Back Up TiDB Data to Amazon S3-Compatible Storage Using Dumpling

This document describes how to use Dumpling to back up data from a TiDB cluster deployed on AWS EKS to Amazon S3-compatible storage. Dumpling is a data export tool that exports data from TiDB or MySQL in SQL or CSV format for full data backup or export.

Prepare the Dumpling node pool

You can run Dumpling in an existing node pool or create a dedicated node pool. The following is a sample configuration for creating a new node pool. Replace the variables as needed:

${clusterName}: EKS cluster name

# eks_dumpling.yaml
apiVersion: eksctl.io/v1alpha5
kind: ClusterConfig
metadata:
  name: ${clusterName}
  region: us-west-2
availabilityZones: ['us-west-2a', 'us-west-2b', 'us-west-2c']

nodeGroups:
  - name: dumpling
    instanceType: c5.xlarge
    desiredCapacity: 1
    privateNetworking: true
    availabilityZones: ["us-west-2a"]
    labels:
      dedicated: dumpling

Run the following command to create the node pool:

eksctl create nodegroup -f eks_dumpling.yaml

Deploy the Dumpling job

This section describes how to configure, deploy, and monitor the Dumpling job.

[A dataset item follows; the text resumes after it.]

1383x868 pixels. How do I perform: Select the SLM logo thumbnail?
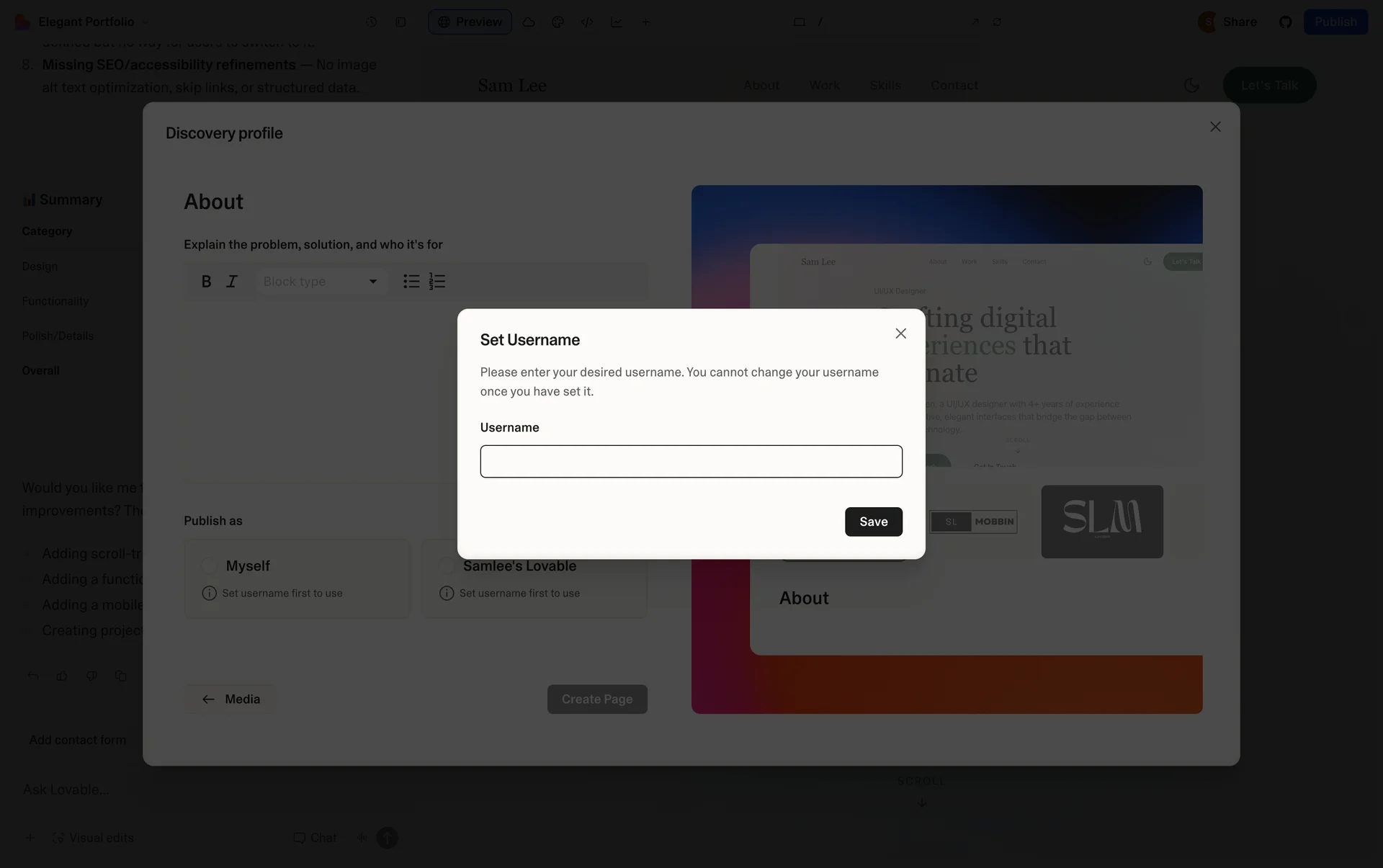(x=1101, y=522)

Configure the Dumpling job

The following is a sample configuration file (dumpling_job.yaml) for the Dumpling job. Replace the variables with your specific values as needed:

${name}: job name
${namespace}: Kubernetes namespace
${version}: Dumpling image version
For Dumpling parameters, refer to the Option list of Dumpling.

# dumpling_job.yaml
---
apiVersion: batch/v1
kind: Job
metadata:
  name: ${name}
  namespace: ${namespace}
  labels:
    app.kubernetes.io/component: dumpling
spec:
  template:
    spec:
      nodeSelector:
        dedicated: dumpling
      affinity:
        podAntiAffinity:
          requiredDuringSchedulingIgnoredDuringExecution:
          - labelSelector:
              matchExpressions:
              - key: app.kubernetes.io/component
                operator: In
                values:
                - dumpling
            topologyKey: kubernetes.io/hostname
      containers:
        - name: ${name}
          image: pingcap/dumpling:${version}
          command:
            - /bin/sh
            - -c
            - |
              /dumpling \
                  --host=basic-tidb \
                  --port=4000 \
                  --user=root \
                  --password='' \
                  --s3.region=${AWS_REGION} \
                  --threads=16 \
                  --rows=20000 \
                  --filesize=256MiB \
                  --database=test \
                  --filetype=csv \
                  --output=s3://bucket-path/
          env:
            - name: AWS_REGION
              value: ${AWS_REGION}
            - name: AWS_ACCESS_KEY_ID
              value: ${AWS_ACCESS_KEY_ID}
            - name: AWS_SECRET_ACCESS_KEY
              value: ${AWS_SECRET_ACCESS_KEY}
            - name: AWS_SESSION_TOKEN
              value: ${AWS_SESSION_TOKEN}
      restartPolicy: Never
  backoffLimit: 0

Create the Dumpling job

Run the following commands to create the Dumpling job:

export name=dumpling
export version=v8.5.1
export namespace=tidb-cluster
export AWS_REGION=us-west-2
export AWS_ACCESS_KEY_ID=<your-access-key-id>
export AWS_SECRET_ACCESS_KEY=<your-secret-access-key>
export AWS_SESSION_TOKEN=<your-session-token> # Optional

envsubst < dumpling_job.yaml | kubectl apply -f -

Check the Dumpling job status

Run the following command to check the Pod status of the Dumpling job:

kubectl -n ${namespace} get pod ${name}

View Dumpling job logs

Run the following command to view the logs of the Dumpling job:

kubectl -n ${namespace} logs pod ${name}